● **Entries provided**:
-------------------------

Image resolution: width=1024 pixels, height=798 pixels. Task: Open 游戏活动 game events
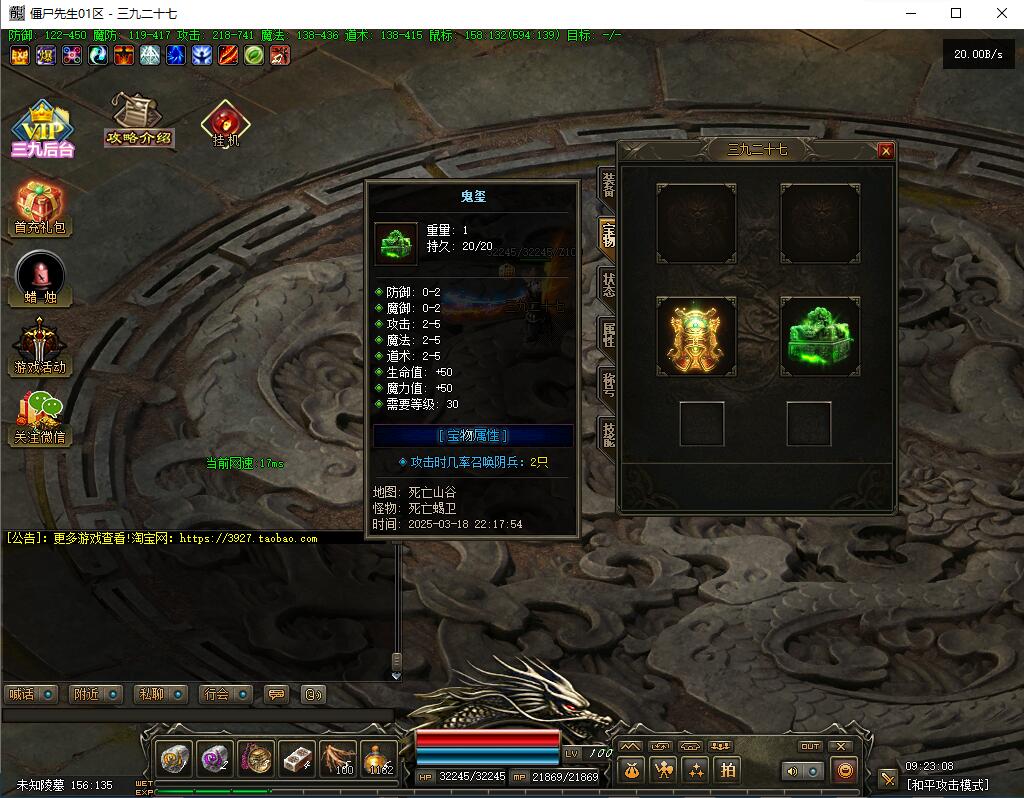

-------------------------

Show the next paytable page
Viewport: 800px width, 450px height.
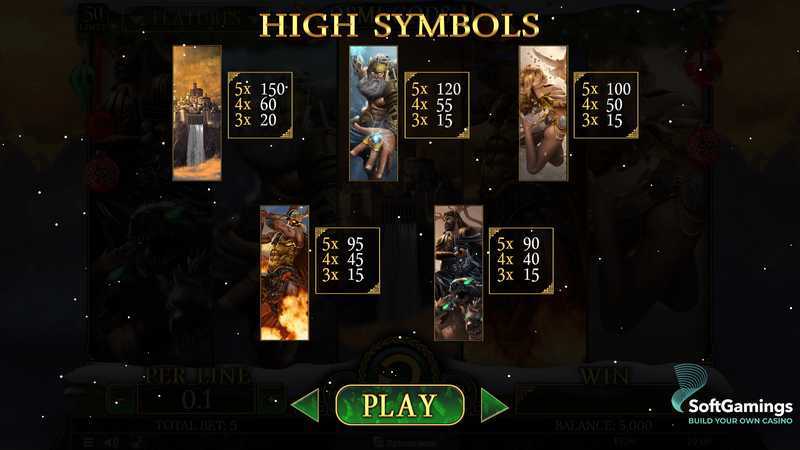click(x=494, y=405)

-------------------------

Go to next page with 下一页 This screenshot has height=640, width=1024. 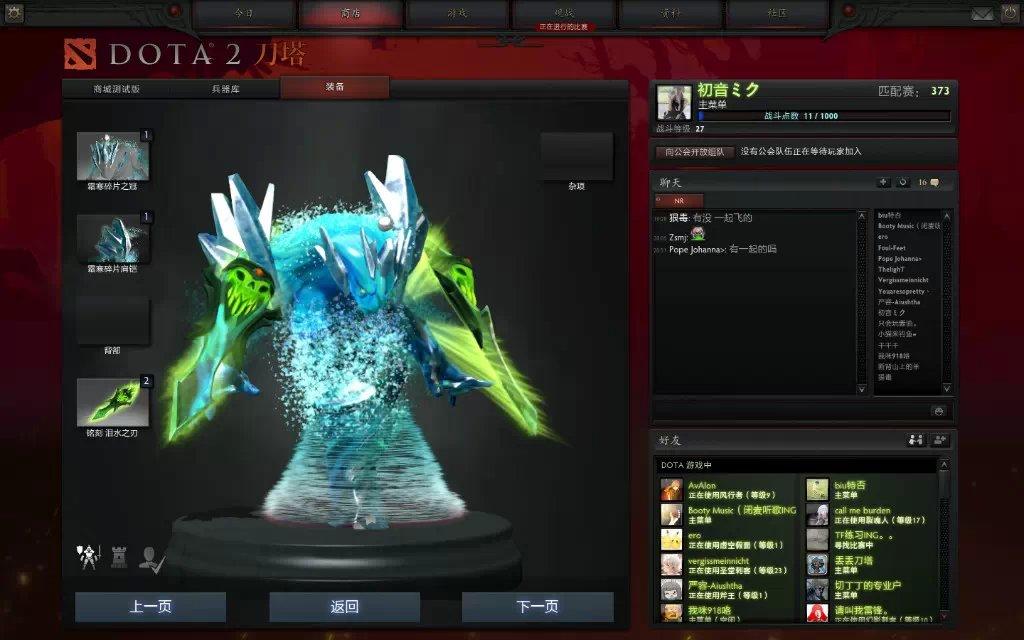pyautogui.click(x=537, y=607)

-------------------------

● **Instruction**: Express the entries as a numbered list with blank lines omitted, beginning at the line that contains "Show the next paytable page" and stopping after the line that contains "click(x=494, y=405)". Leave the pictures out.

● **Answer**:
1. Show the next paytable page
2. Viewport: 800px width, 450px height.
3. click(x=494, y=405)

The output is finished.